The regional increase parallels the growth in activation at Memac Ogilvy's parent company, the Ogilvy Group, itself owned by WPP. The company launched OgilvyAction in 2007 and today has 61 offices around the world. Brand activation companies have their roots in promotions, the coupons, vouchers, contests, sales and displays that seek to make consumers actually do something, rather than just think about it.
One of OgilvyAction's latest campaigns in Dubai launched the Ponds brand of face cream in the region by turning stores pink for a day and offering romantic getaways to the Taj Mahal. "Activation is about creating engagement with consumers," Mr Adams said. "What we are doing is to go backwards, starting at the point of sale." That backwards path, he said, can start from the internet search the shopper did before getting in the car, to the brand that sponsored the concert he or she attended the night before.

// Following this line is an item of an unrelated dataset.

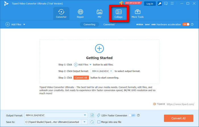Turn off Hardware acceleration toggle
This screenshot has width=199, height=127.
click(x=186, y=24)
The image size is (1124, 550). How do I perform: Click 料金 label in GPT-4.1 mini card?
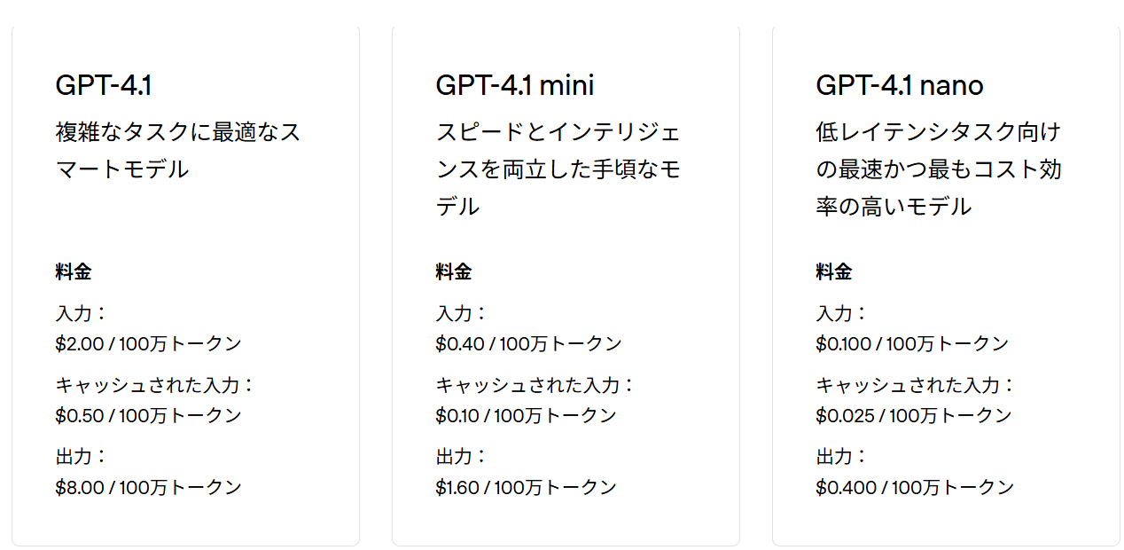point(454,272)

Mr Adams speaks of it as controlling the "last mile" the shopper travels before making the actual purchase.
This "last mile" can be more chaotic than one might expect. A recent Ogilvy Action global survey found that even when shoppers enter a store with a shopping list, more than a quarter leave the decision of which brand to buy until they are standing in the aisle. Almost a fifth of shoppers surveyed also said they impulsively bought items they had no intention of buying when they walked in the door.